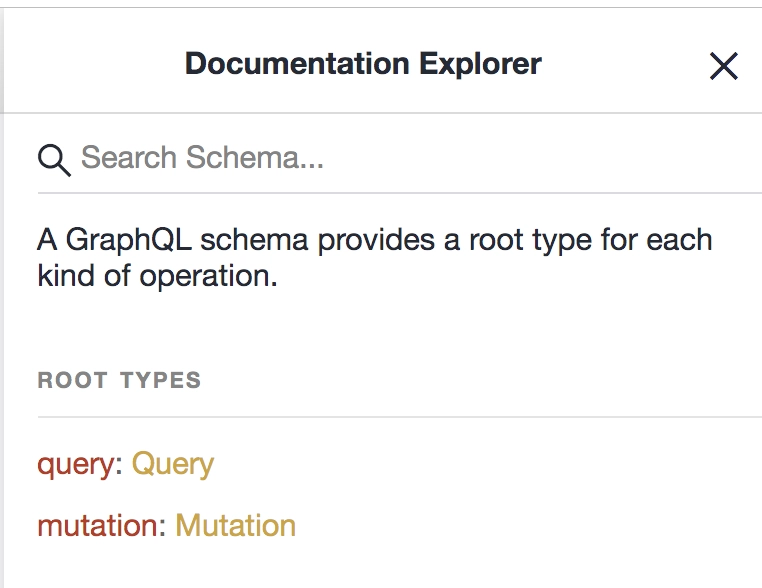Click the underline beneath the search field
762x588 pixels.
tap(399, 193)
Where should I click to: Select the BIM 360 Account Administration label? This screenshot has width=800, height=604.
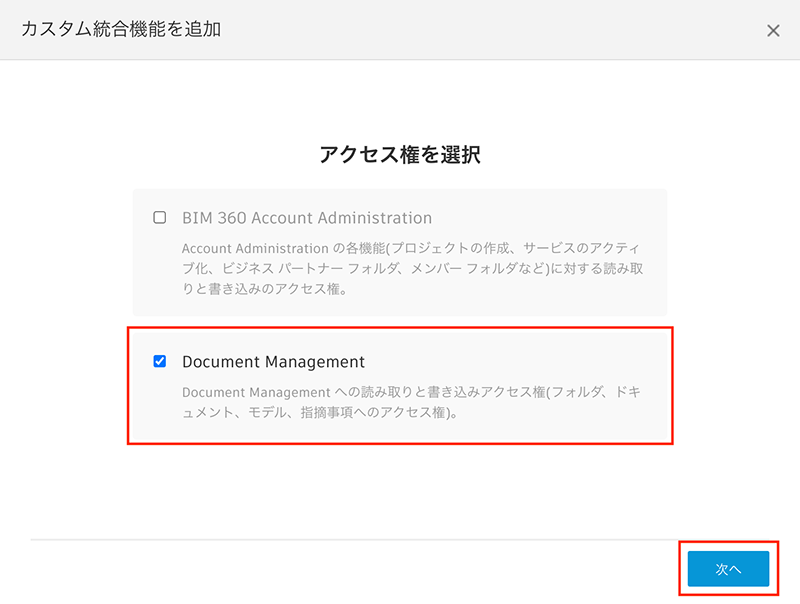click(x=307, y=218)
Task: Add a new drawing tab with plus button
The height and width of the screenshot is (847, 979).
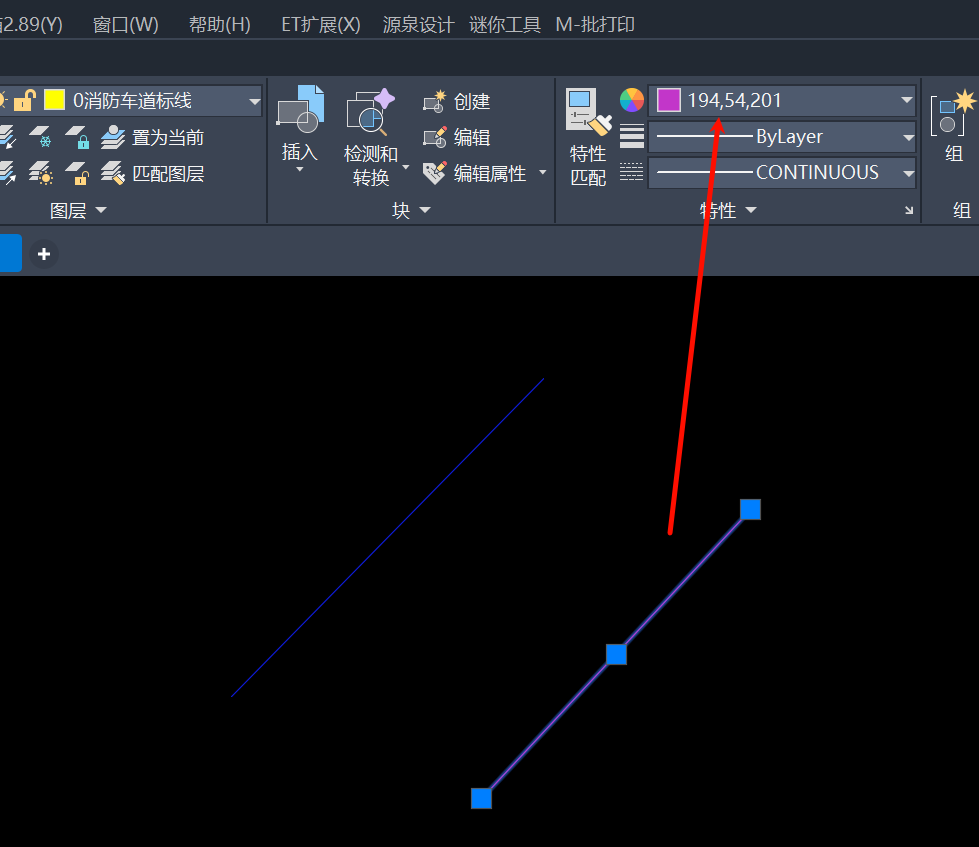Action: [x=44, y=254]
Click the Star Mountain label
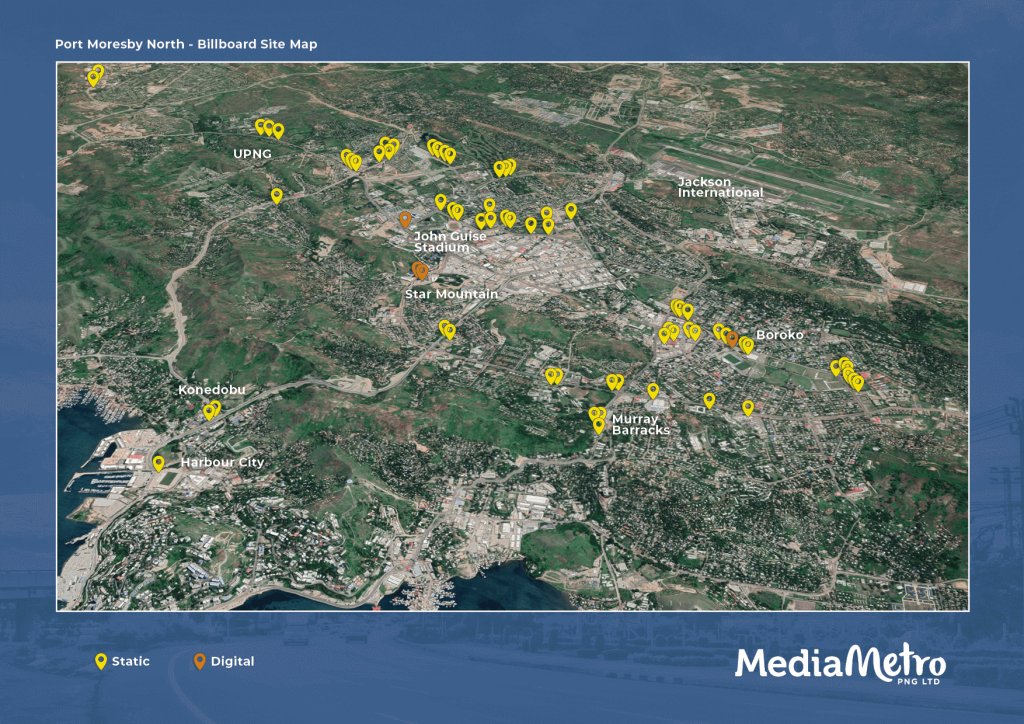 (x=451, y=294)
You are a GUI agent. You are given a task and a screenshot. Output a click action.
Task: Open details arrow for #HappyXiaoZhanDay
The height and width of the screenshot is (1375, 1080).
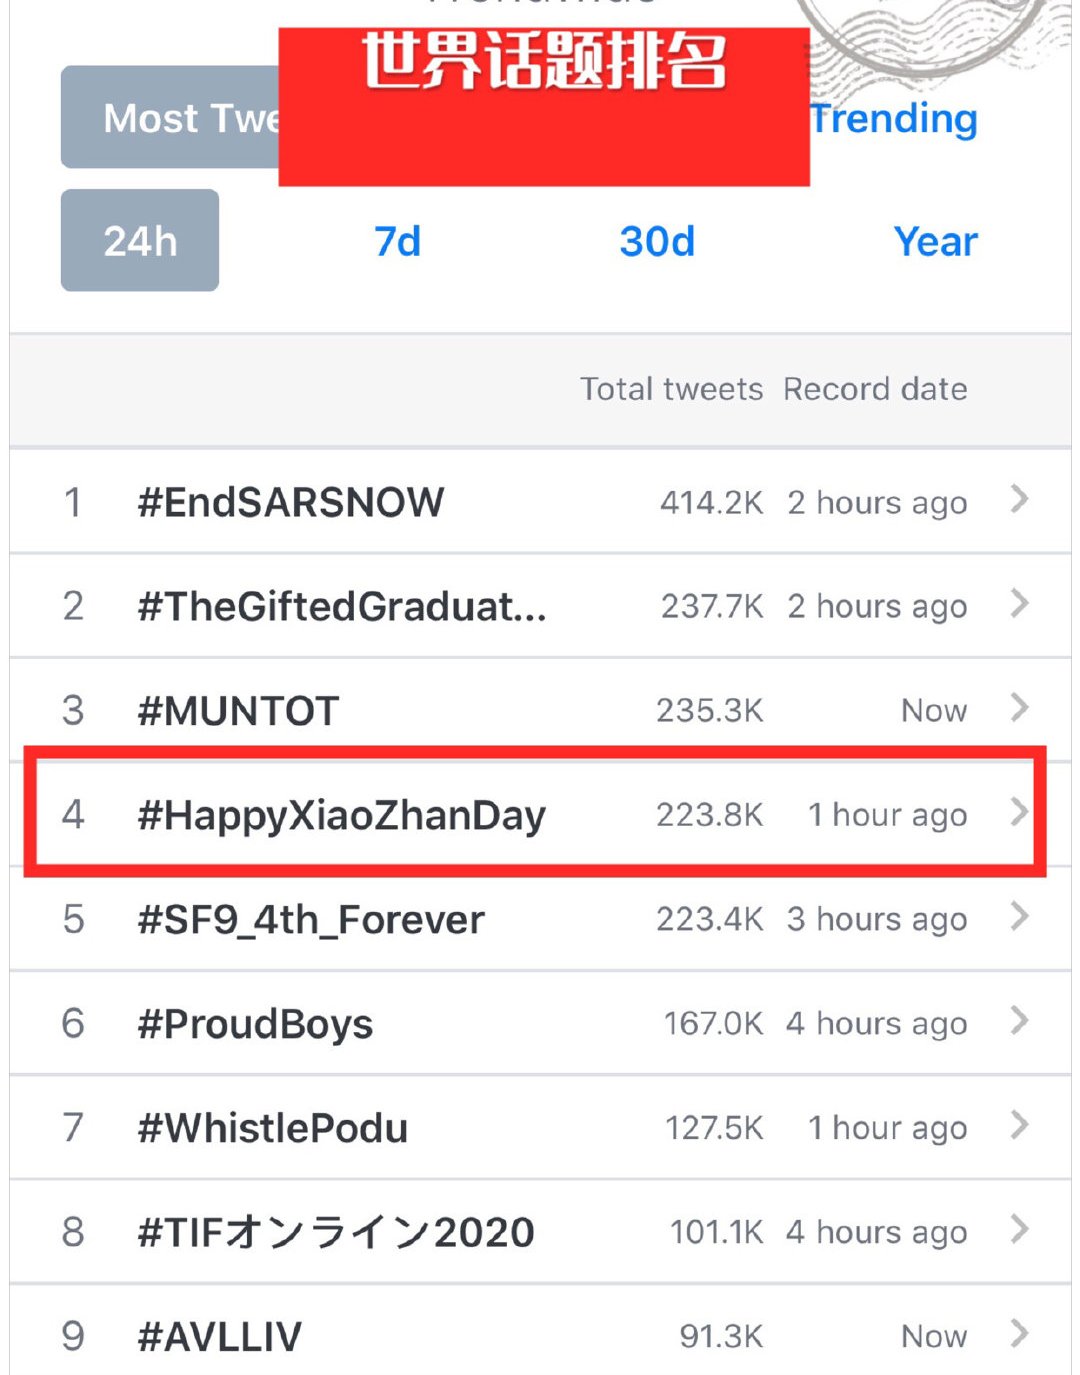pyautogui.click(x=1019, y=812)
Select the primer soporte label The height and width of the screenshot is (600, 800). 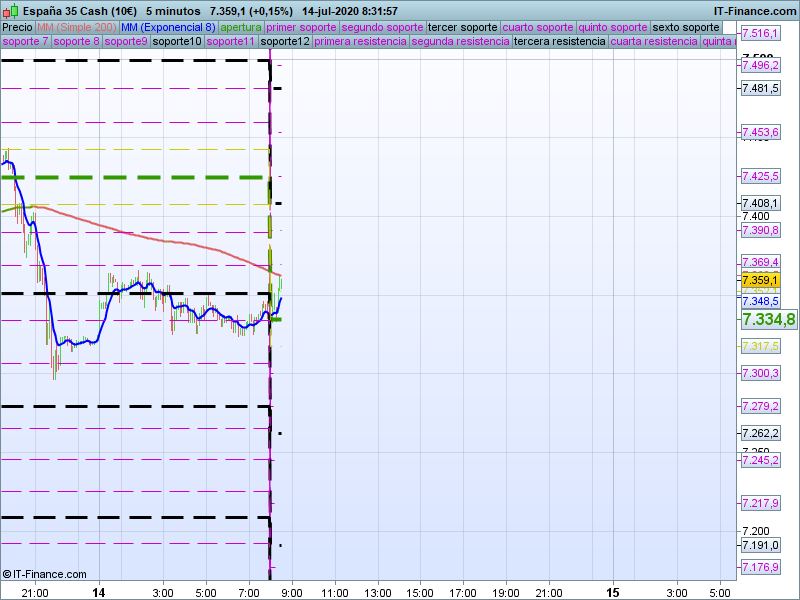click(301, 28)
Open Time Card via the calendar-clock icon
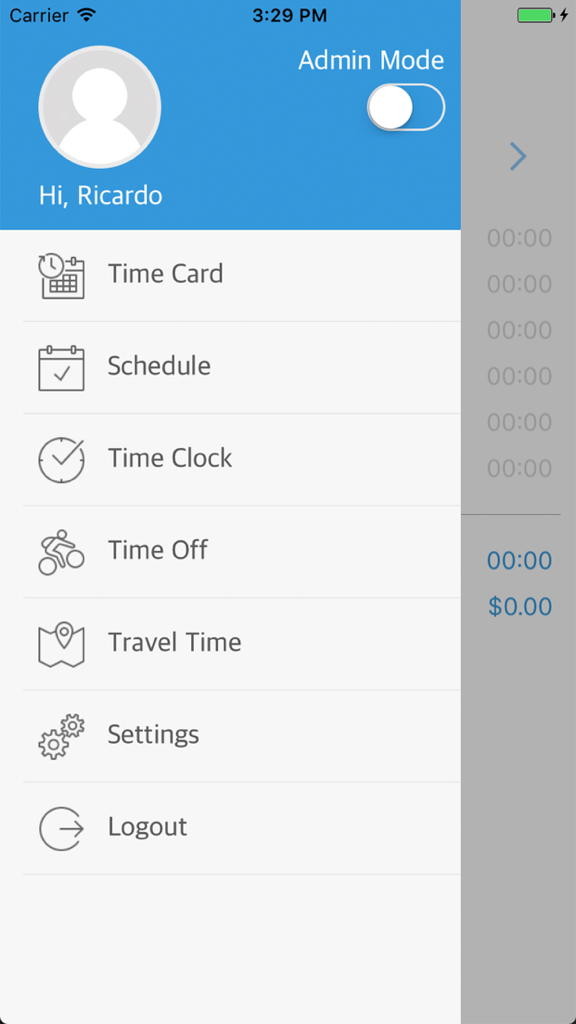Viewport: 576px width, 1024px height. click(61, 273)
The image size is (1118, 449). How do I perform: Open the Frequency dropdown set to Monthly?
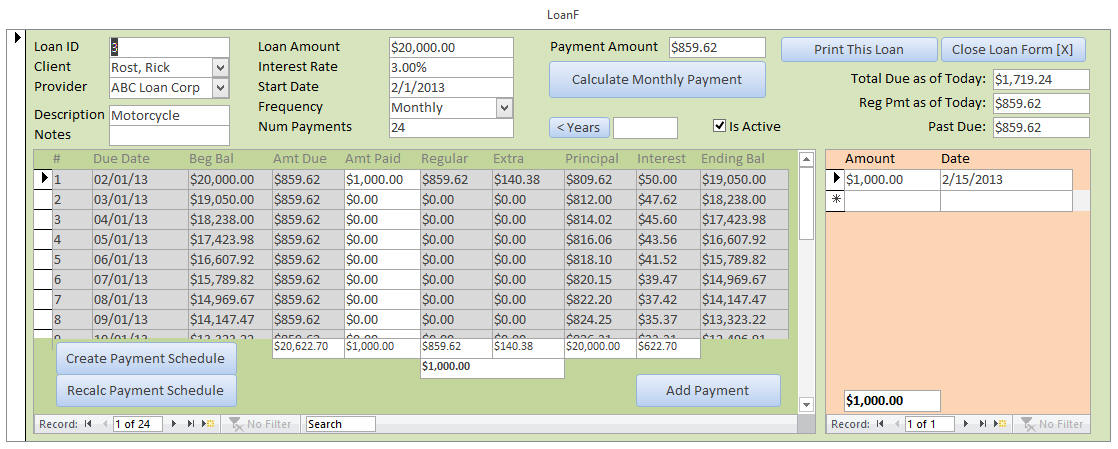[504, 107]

[To do]:
Extract each line of the records above that contains the word "Open".

[Solved exercise]:
Task: Open details arrow for #HappyXiaoZhanDay
Open Time Card via the calendar-clock icon
The image size is (1118, 449). How do I perform: Open the Frequency dropdown set to Monthly?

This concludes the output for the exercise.